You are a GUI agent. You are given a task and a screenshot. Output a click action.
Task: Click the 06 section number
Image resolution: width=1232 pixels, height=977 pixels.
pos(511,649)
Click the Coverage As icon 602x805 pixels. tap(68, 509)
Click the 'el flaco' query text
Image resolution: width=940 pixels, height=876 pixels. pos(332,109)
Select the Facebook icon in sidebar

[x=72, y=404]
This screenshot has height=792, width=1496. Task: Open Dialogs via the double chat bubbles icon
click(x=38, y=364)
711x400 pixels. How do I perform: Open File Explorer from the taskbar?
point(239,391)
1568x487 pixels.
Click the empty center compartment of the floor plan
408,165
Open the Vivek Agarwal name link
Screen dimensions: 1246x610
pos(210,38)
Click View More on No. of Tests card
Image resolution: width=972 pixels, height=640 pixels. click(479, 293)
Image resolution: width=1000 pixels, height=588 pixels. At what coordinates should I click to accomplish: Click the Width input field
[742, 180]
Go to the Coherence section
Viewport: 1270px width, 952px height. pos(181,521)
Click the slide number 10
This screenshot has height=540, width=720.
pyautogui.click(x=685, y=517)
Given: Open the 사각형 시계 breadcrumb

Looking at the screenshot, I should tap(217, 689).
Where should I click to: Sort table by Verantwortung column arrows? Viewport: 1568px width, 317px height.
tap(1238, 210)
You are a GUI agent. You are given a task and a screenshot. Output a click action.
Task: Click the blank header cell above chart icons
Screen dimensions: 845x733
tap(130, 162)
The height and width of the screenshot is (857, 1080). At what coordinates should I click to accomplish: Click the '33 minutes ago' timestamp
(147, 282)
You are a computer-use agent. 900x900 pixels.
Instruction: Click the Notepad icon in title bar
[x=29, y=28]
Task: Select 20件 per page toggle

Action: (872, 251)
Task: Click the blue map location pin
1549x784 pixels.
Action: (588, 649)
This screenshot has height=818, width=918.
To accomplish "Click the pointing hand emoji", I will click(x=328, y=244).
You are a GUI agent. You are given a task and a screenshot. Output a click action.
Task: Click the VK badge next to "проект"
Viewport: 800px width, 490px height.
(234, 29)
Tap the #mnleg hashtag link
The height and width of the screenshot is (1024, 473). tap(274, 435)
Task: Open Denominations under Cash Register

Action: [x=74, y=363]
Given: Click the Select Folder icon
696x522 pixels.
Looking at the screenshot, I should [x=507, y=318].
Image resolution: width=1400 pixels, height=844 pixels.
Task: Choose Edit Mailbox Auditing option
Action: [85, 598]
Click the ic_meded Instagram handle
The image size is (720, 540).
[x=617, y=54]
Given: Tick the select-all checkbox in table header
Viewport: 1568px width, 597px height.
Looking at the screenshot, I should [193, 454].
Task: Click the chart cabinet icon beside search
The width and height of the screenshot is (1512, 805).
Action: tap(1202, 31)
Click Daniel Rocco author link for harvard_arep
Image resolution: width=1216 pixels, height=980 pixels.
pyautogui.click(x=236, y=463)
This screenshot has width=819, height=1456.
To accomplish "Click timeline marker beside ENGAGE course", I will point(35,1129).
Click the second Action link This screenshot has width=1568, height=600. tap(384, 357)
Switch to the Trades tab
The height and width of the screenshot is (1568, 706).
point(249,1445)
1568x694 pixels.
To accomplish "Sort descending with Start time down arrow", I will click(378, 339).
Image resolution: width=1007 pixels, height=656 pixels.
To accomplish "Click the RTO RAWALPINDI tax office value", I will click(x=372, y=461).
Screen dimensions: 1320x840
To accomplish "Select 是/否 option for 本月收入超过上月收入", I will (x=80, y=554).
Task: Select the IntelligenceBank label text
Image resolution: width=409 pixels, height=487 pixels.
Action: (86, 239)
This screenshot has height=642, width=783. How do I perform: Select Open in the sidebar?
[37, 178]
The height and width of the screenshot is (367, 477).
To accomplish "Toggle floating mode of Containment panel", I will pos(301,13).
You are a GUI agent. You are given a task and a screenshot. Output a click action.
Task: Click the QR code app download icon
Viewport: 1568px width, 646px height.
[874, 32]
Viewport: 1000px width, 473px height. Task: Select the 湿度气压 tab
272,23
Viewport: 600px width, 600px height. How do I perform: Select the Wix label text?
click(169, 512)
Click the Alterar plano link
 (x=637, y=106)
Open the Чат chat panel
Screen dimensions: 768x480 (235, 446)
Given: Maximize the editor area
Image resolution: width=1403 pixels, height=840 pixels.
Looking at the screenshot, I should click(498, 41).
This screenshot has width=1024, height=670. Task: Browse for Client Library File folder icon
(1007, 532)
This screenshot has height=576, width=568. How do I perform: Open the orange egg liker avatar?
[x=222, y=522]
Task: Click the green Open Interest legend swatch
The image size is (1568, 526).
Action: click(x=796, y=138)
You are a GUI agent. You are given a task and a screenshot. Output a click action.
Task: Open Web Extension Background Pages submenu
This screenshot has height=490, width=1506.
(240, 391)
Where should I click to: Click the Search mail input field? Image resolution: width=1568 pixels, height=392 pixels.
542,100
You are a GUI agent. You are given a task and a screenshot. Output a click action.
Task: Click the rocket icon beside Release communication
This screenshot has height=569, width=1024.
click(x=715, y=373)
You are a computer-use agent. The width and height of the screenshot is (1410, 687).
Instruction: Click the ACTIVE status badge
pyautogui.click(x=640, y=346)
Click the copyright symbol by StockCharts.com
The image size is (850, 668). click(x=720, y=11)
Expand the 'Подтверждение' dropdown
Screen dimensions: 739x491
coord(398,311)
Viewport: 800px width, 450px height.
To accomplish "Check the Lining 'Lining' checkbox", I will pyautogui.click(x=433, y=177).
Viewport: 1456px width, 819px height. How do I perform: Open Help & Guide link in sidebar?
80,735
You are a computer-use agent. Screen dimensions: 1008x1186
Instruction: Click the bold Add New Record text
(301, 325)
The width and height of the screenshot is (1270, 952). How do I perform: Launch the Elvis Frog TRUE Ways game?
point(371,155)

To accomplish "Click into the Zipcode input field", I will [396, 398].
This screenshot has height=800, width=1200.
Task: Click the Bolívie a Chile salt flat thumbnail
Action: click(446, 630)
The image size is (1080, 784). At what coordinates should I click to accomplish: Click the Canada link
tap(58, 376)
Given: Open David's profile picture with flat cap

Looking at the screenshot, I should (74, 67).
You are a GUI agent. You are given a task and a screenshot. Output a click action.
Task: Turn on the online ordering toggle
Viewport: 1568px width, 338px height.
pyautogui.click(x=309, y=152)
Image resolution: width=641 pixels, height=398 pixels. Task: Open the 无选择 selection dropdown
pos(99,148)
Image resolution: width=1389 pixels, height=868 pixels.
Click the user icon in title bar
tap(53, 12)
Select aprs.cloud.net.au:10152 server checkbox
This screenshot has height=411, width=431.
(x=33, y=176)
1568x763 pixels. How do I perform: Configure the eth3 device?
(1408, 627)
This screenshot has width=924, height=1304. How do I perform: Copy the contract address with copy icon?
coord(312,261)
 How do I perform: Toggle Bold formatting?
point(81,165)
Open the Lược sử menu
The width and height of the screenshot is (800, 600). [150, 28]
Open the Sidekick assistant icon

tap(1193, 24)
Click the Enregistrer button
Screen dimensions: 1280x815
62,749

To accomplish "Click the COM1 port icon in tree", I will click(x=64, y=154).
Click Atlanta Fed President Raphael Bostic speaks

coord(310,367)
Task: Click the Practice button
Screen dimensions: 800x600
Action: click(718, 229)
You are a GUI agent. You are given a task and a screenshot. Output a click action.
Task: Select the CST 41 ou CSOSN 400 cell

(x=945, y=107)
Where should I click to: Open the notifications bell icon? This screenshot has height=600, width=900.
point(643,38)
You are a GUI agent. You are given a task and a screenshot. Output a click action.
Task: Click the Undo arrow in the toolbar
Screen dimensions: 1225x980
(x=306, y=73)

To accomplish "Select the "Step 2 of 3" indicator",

-*-*-

» Work instruction
Nothing in the listing should be left out; repeat it exactly.

» Task solution
You are a GUI agent. You are given a task and a screenshot. Output a click action.
Task: Click the 06 section number
Image resolution: width=1232 pixels, height=977 pixels.
pos(511,649)
Click the Coverage As icon 602x805 pixels. tap(68, 509)
Click the 'el flaco' query text
Image resolution: width=940 pixels, height=876 pixels. pos(332,109)
Select the Facebook icon in sidebar

[x=72, y=404]
This screenshot has height=792, width=1496. Task: Open Dialogs via the double chat bubbles icon
click(x=38, y=364)
711x400 pixels. How do I perform: Open File Explorer from the taskbar?
point(239,391)
1568x487 pixels.
Click the empty center compartment of the floor plan
408,165
Open the Vivek Agarwal name link
Screen dimensions: 1246x610
pos(210,38)
Click View More on No. of Tests card
Image resolution: width=972 pixels, height=640 pixels. click(479, 293)
Image resolution: width=1000 pixels, height=588 pixels. At what coordinates should I click to accomplish: Click the Width input field
[742, 180]
Go to the Coherence section
Viewport: 1270px width, 952px height. pos(181,521)
Click the slide number 10
This screenshot has height=540, width=720.
pyautogui.click(x=685, y=517)
Given: Open the 사각형 시계 breadcrumb

Looking at the screenshot, I should tap(217, 689).
Where should I click to: Sort table by Verantwortung column arrows? Viewport: 1568px width, 317px height.
tap(1238, 210)
You are a GUI agent. You are given a task and a screenshot. Output a click action.
Task: Click the blank header cell above chart icons
Screen dimensions: 845x733
tap(130, 162)
The height and width of the screenshot is (857, 1080). At what coordinates should I click to accomplish: Click the '33 minutes ago' timestamp
(147, 282)
You are a computer-use agent. 900x900 pixels.
Instruction: Click the Notepad icon in title bar
[x=29, y=28]
Task: Select 20件 per page toggle

Action: (872, 251)
Task: Click the blue map location pin
1549x784 pixels.
Action: (588, 649)
This screenshot has height=818, width=918.
To accomplish "Click the pointing hand emoji", I will click(x=328, y=244).
You are a GUI agent. You are given a task and a screenshot. Output a click action.
Task: Click the VK badge next to "проект"
Viewport: 800px width, 490px height.
(234, 29)
Tap the #mnleg hashtag link
The height and width of the screenshot is (1024, 473). tap(274, 435)
Task: Open Denominations under Cash Register

Action: [x=74, y=363]
Given: Click the Select Folder icon
696x522 pixels.
Looking at the screenshot, I should [x=507, y=318].
Image resolution: width=1400 pixels, height=844 pixels.
Task: Choose Edit Mailbox Auditing option
Action: [85, 598]
Click the ic_meded Instagram handle
The image size is (720, 540).
[x=617, y=54]
Given: Tick the select-all checkbox in table header
Viewport: 1568px width, 597px height.
Looking at the screenshot, I should [193, 454].
Task: Click the chart cabinet icon beside search
The width and height of the screenshot is (1512, 805).
Action: tap(1202, 31)
Click Daniel Rocco author link for harvard_arep
Image resolution: width=1216 pixels, height=980 pixels.
pyautogui.click(x=236, y=463)
This screenshot has width=819, height=1456.
To accomplish "Click timeline marker beside ENGAGE course", I will point(35,1129).
Click the second Action link This screenshot has width=1568, height=600. tap(384, 357)
Switch to the Trades tab
The height and width of the screenshot is (1568, 706).
point(249,1445)
1568x694 pixels.
To accomplish "Sort descending with Start time down arrow", I will click(378, 339).
Image resolution: width=1007 pixels, height=656 pixels.
To accomplish "Click the RTO RAWALPINDI tax office value", I will click(x=372, y=461).
Screen dimensions: 1320x840
To accomplish "Select 是/否 option for 本月收入超过上月收入", I will (x=80, y=554).
Task: Select the IntelligenceBank label text
Image resolution: width=409 pixels, height=487 pixels.
Action: (86, 239)
This screenshot has height=642, width=783. How do I perform: Select Open in the sidebar?
[37, 178]
The height and width of the screenshot is (367, 477).
To accomplish "Toggle floating mode of Containment panel", I will pos(301,13).
You are a GUI agent. You are given a task and a screenshot. Output a click action.
Task: Click the QR code app download icon
Viewport: 1568px width, 646px height.
[874, 32]
Viewport: 1000px width, 473px height. Task: Select the 湿度气压 tab
272,23
Viewport: 600px width, 600px height. How do I perform: Select the Wix label text?
click(169, 512)
Click the Alterar plano link
 (x=637, y=106)
Open the Чат chat panel
Screen dimensions: 768x480 (235, 446)
Given: Maximize the editor area
Image resolution: width=1403 pixels, height=840 pixels.
Looking at the screenshot, I should click(498, 41).
This screenshot has width=1024, height=670. Task: Browse for Client Library File folder icon
(1007, 532)
This screenshot has height=576, width=568. How do I perform: Open the orange egg liker avatar?
[x=222, y=522]
Task: Click the green Open Interest legend swatch
The image size is (1568, 526).
Action: click(x=796, y=138)
You are a GUI agent. You are given a task and a screenshot. Output a click action.
Task: Open Web Extension Background Pages submenu
This screenshot has height=490, width=1506.
(240, 391)
Where should I click to: Click the Search mail input field? Image resolution: width=1568 pixels, height=392 pixels.
542,100
You are a GUI agent. You are given a task and a screenshot. Output a click action.
Task: Click the rocket icon beside Release communication
This screenshot has height=569, width=1024.
click(x=715, y=373)
You are a computer-use agent. The width and height of the screenshot is (1410, 687).
Instruction: Click the ACTIVE status badge
pyautogui.click(x=640, y=346)
Click the copyright symbol by StockCharts.com
The image size is (850, 668). click(x=720, y=11)
Expand the 'Подтверждение' dropdown
Screen dimensions: 739x491
coord(398,311)
Viewport: 800px width, 450px height.
To accomplish "Check the Lining 'Lining' checkbox", I will pyautogui.click(x=433, y=177).
Viewport: 1456px width, 819px height. How do I perform: Open Help & Guide link in sidebar?
80,735
You are a computer-use agent. Screen dimensions: 1008x1186
Instruction: Click the bold Add New Record text
(301, 325)
The width and height of the screenshot is (1270, 952). How do I perform: Launch the Elvis Frog TRUE Ways game?
point(371,155)

To accomplish "Click into the Zipcode input field", I will [396, 398].
This screenshot has height=800, width=1200.
Task: Click the Bolívie a Chile salt flat thumbnail
Action: click(446, 630)
The image size is (1080, 784). At what coordinates should I click to accomplish: Click the Canada link
tap(58, 376)
Given: Open David's profile picture with flat cap

Looking at the screenshot, I should (74, 67).
You are a GUI agent. You are given a task and a screenshot. Output a click action.
Task: Turn on the online ordering toggle
Viewport: 1568px width, 338px height.
pyautogui.click(x=309, y=152)
Image resolution: width=641 pixels, height=398 pixels. Task: Open the 无选择 selection dropdown
pos(99,148)
Image resolution: width=1389 pixels, height=868 pixels.
Click the user icon in title bar
tap(53, 12)
Select aprs.cloud.net.au:10152 server checkbox
This screenshot has height=411, width=431.
(x=33, y=176)
1568x763 pixels. How do I perform: Configure the eth3 device?
(1408, 627)
This screenshot has width=924, height=1304. How do I perform: Copy the contract address with copy icon?
coord(312,261)
 How do I perform: Toggle Bold formatting?
point(81,165)
Open the Lược sử menu
The width and height of the screenshot is (800, 600). [150, 28]
Open the Sidekick assistant icon

tap(1193, 24)
Click the Enregistrer button
Screen dimensions: 1280x815
62,749

To accomplish "Click the COM1 port icon in tree", I will click(x=64, y=154).
Click Atlanta Fed President Raphael Bostic speaks

coord(310,367)
Task: Click the Practice button
Screen dimensions: 800x600
Action: click(718, 229)
You are a GUI agent. You are given a task and a screenshot. Output a click action.
Task: Select the CST 41 ou CSOSN 400 cell

(x=945, y=107)
Where should I click to: Open the notifications bell icon? This screenshot has height=600, width=900.
point(643,38)
You are a GUI agent. You are given a task and a screenshot. Output a click action.
Task: Click the Undo arrow in the toolbar
Screen dimensions: 1225x980
(x=306, y=73)

To accomplish "Select the "Step 2 of 3" indicator",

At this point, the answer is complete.